EXERCISE DIRECTIONS » Repeat exactly the line containing "You are a computer-use agent. The" and every line after it in the entries, and nothing besides.

---*---

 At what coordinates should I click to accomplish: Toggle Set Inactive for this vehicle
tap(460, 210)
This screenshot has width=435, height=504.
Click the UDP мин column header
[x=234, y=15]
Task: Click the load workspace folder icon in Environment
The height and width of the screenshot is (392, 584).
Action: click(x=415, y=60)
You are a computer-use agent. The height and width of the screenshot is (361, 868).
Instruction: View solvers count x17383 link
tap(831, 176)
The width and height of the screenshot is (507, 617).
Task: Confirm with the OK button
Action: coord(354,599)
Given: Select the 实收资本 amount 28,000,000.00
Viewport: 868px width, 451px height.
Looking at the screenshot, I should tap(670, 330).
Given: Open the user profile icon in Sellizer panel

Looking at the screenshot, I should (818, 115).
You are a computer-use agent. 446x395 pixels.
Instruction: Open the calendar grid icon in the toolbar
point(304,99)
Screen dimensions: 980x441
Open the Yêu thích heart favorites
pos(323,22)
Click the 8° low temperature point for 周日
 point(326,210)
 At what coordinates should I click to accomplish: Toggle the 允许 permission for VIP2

---*---

SOLUTION TO THE PROBLEM »
You are a computer-use agent. The height and width of the screenshot is (361, 868).
Instruction: View solvers count x17383 link
tap(831, 176)
The width and height of the screenshot is (507, 617).
Task: Confirm with the OK button
Action: coord(354,599)
Given: Select the 实收资本 amount 28,000,000.00
Viewport: 868px width, 451px height.
Looking at the screenshot, I should tap(670, 330).
Given: Open the user profile icon in Sellizer panel

Looking at the screenshot, I should (818, 115).
You are a computer-use agent. 446x395 pixels.
Instruction: Open the calendar grid icon in the toolbar
point(304,99)
Screen dimensions: 980x441
Open the Yêu thích heart favorites
pos(323,22)
Click the 8° low temperature point for 周日
 point(326,210)
 At what coordinates should I click to accomplish: Toggle the 允许 permission for VIP2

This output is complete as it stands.